Set of tasks |
1. Using the text on Paul Rogers' response to the World Trade Center attack, explain in one to three sentences why, according to the writer, those against the wars no longer talk about combatting terrorism.
2. Translate this sentence from the text on Paul Rogers' response to the World Trade Center attack into Spanish: "These "revelations" have provoked a great deal of anger, not least because they have made us feel incredibly naive and impotent, but I think this anger needs to be resisted."

Text extract |
+===+

I just reread Paul Rogers early response to the World Trade Center attack (http://www.opendemocracy.net/themes/article-2-2075.jsp).
Rogers pointed out at the time, as many of us did, that the attack was almost certainly designed to provoke a large scale military response, and that a heavy-handed act of revenge would almost certainly be in Al-Qaeda's interests.
Rereading Rogers' piece, though, I was struck by how this simple perspective has disappeared from the debate. We who are against the wars no longer talk of whether the military response is a sensible or proportionate one. In fact, we don't talk at all about combatting terrorism, largely because we have become (understandably) obsessed with the thought that the invasion of Iraq has nothing to do with terrorism. It is about control of the middle east, about oil, about the destruction of resources for the sake of reconstruction contracts, and the imposition of a capital-friendly political regime.
These "revelations" have provoked a great deal of anger, not least because they have made us feel incredibly naive and impotent, but I think this anger needs to be resisted.
If we want to evaluate our success in resisting both neo-con imperialism and terrorism, we need to ask ourselves: what partnerships have we created? who's profile is being raised by our speech?

+===+

Supplied information |
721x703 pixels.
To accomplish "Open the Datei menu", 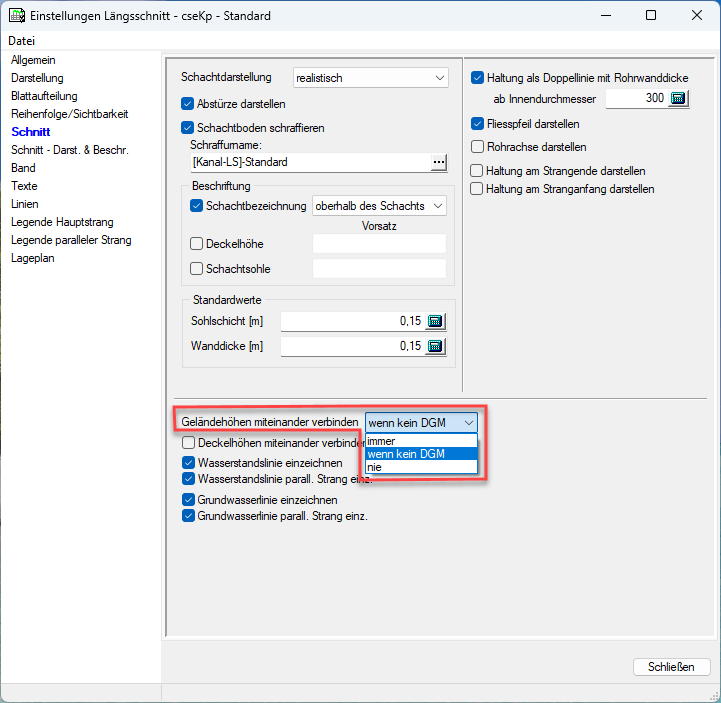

+===+

Written responses |
1. The writer says it is largely because they have become, understandably, obsessed with the thought that the invasion of Iraq has nothing to do with terrorism. In that view, the invasion is instead about control of the Middle East, oil, the destruction of resources for the sake of reconstruction contracts, and the imposition of a capital-friendly political regime.

2. Estas «revelaciones» han provocado muchísima ira, en buena parte porque nos han hecho sentir increíblemente ingenuos e impotentes, pero creo que hay que resistirse a esa ira.